_Source material:_
☆ ☆ ☆ ☆ ☆ ☆ ☆
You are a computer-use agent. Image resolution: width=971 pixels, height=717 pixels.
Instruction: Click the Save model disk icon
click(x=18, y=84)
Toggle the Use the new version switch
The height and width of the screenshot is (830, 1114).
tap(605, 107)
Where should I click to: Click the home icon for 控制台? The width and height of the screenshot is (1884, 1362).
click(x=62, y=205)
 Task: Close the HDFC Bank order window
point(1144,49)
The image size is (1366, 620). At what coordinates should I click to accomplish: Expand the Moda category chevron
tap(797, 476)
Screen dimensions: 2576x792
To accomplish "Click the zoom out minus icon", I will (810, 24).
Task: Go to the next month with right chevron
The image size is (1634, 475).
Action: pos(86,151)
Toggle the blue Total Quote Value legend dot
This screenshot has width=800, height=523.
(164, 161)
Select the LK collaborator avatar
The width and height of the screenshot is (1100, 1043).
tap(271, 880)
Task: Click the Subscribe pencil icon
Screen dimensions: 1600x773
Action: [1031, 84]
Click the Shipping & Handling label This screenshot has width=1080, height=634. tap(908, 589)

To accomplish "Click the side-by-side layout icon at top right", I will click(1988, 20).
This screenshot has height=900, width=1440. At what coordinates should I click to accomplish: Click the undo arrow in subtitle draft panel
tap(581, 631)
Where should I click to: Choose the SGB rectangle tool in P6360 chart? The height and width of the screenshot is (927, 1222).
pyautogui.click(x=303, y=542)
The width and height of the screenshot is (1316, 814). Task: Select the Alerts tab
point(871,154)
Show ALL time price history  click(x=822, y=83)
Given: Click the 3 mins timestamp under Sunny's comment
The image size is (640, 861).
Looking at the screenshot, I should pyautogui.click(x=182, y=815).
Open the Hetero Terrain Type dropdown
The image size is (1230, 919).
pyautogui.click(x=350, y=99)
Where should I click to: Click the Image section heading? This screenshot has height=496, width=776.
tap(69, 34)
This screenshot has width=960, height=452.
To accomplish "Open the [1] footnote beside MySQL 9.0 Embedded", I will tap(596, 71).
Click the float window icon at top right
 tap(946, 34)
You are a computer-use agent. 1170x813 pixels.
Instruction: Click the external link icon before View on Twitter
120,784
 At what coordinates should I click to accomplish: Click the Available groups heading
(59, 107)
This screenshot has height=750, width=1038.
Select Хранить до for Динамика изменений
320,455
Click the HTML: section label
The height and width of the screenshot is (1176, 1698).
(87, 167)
☆ ☆ ☆ ☆ ☆ ☆ ☆
_Task instructions:_
Only the lines from the first line of the records through the line with "Click the Shipping" should be reproduced, exactly and with nothing added.

_Output for this task:_
You are a computer-use agent. Image resolution: width=971 pixels, height=717 pixels.
Instruction: Click the Save model disk icon
click(x=18, y=84)
Toggle the Use the new version switch
The height and width of the screenshot is (830, 1114).
tap(605, 107)
Where should I click to: Click the home icon for 控制台? The width and height of the screenshot is (1884, 1362).
click(x=62, y=205)
 Task: Close the HDFC Bank order window
point(1144,49)
The image size is (1366, 620). At what coordinates should I click to accomplish: Expand the Moda category chevron
tap(797, 476)
Screen dimensions: 2576x792
To accomplish "Click the zoom out minus icon", I will (810, 24).
Task: Go to the next month with right chevron
The image size is (1634, 475).
Action: pos(86,151)
Toggle the blue Total Quote Value legend dot
This screenshot has width=800, height=523.
(164, 161)
Select the LK collaborator avatar
The width and height of the screenshot is (1100, 1043).
tap(271, 880)
Task: Click the Subscribe pencil icon
Screen dimensions: 1600x773
Action: [1031, 84]
Click the Shipping & Handling label This screenshot has width=1080, height=634. tap(908, 589)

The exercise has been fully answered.